┌─ Page excerpt

This headline received a very warm welcome from myself last week…
Based on my own experience, I for one welcome these guidelines and sincerely hope it becomes common knowledge for all those involved. So please, as part of your duty of care , read it , get familiar with it and spread it!
You can go to the guidlines HERE, which will take you to NICE where you can find an invaluable amount of resource. Something which, as a past care support worker, I would take it upon myself to keep upto date with…I hope you do too.
Here is a selection of information you will find there…Discharge planning:key principles
Discharge planning: key principles
1.5.10 Ensure continuity of care for people being transferred from hospital, particularly older people who may be confused or who have dementia. For more information on continuity of care see the recommendations in section 1.4 of NICE’s guideline on patient experience in adult NHS services.
1.5.11 Ensure that people do not have to make decisions about long‑term residential or nursing care while they are in crisis.

└─
┌─ The data

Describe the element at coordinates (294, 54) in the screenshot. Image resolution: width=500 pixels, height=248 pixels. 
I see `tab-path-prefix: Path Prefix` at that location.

└─

● Exercise goal
Copy the post about discharge guidelines, starting at the words "You can go to" and ending after "adult NHS services.", and switch "continuity of care" to "consistency of care". The lines listed after the post about discharge guidelines have no connection to it.

● Solution to the exercise
You can go to the guidlines HERE, which will take you to NICE where you can find an invaluable amount of resource. Something which, as a past care support worker, I would take it upon myself to keep upto date with…I hope you do too.
Here is a selection of information you will find there…Discharge planning:key principles
Discharge planning: key principles
1.5.10 Ensure consistency of care for people being transferred from hospital, particularly older people who may be confused or who have dementia. For more information on consistency of care see the recommendations in section 1.4 of NICE’s guideline on patient experience in adult NHS services.